A U.S. savings bond is a nonmarketable Treasury security for retail savers, with interest, redemption, and tax rules set by Treasury.
A savings bond is a nonmarketable U.S. Treasury security issued for retail savers. Unlike a marketable Treasury note or bond, a savings bond is not traded in the secondary market; the owner generally buys, holds, values, and redeems it under TreasuryDirect rules.

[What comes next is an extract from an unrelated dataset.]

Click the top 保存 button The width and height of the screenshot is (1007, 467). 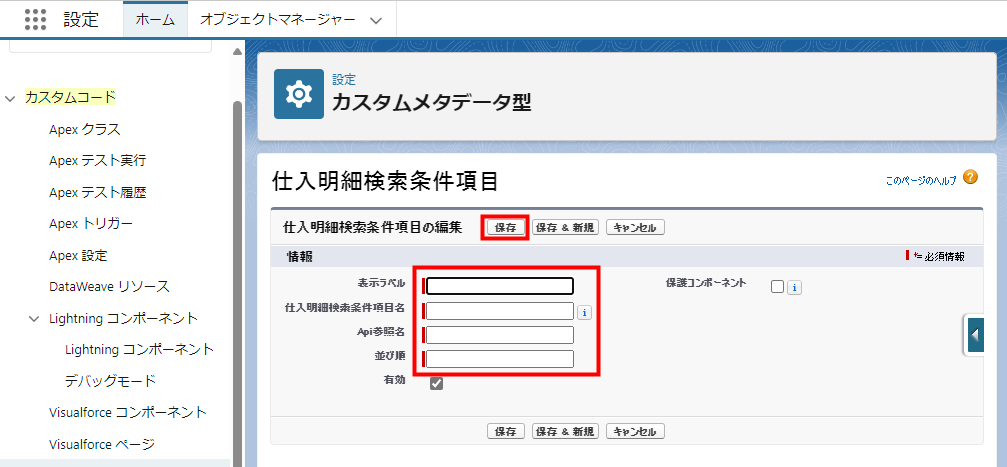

| Feature | U.S. Savings Bond | Marketable Treasury Security |
|---|---|---|
| Marketability | Redeemed through Treasury rules, not traded. | Can generally be sold before maturity at market price. |
| Buyer focus | Retail savers. | Retail and institutional investors. |
| Value tracking | TreasuryDirect or the paper bond calculator. | Market price, yield, and auction data. |
| Interest access | Depends on series and redemption rules. | Coupon or discount mechanics depend on the security type. |
| Main review point | Series, issue date, owner, redemption eligibility, tax treatment. | Yield, duration, price, maturity, and market liquidity. |
| Series | Status | Main Point |
|---|---|---|
| Series EE | Currently issued electronically. | Fixed-rate savings bond with Treasury-specific long-horizon rules. |
| Series I | Currently issued electronically. | Composite rate combines fixed and inflation-linked components. |
| Series E | Discontinued. | Historical paper savings bond series; no longer earns interest. |
| Series HH | Discontinued. | Paper current-income bond; all HH bonds have reached final maturity. |
A family finds paper savings bonds in a safe deposit box. The first useful step is not estimating a market yield; it is identifying the series, issue date, denomination, owner, and whether the bond still earns interest. Treasury’s paper savings bond calculator or TreasuryDirect account records are the source to verify value and maturity status.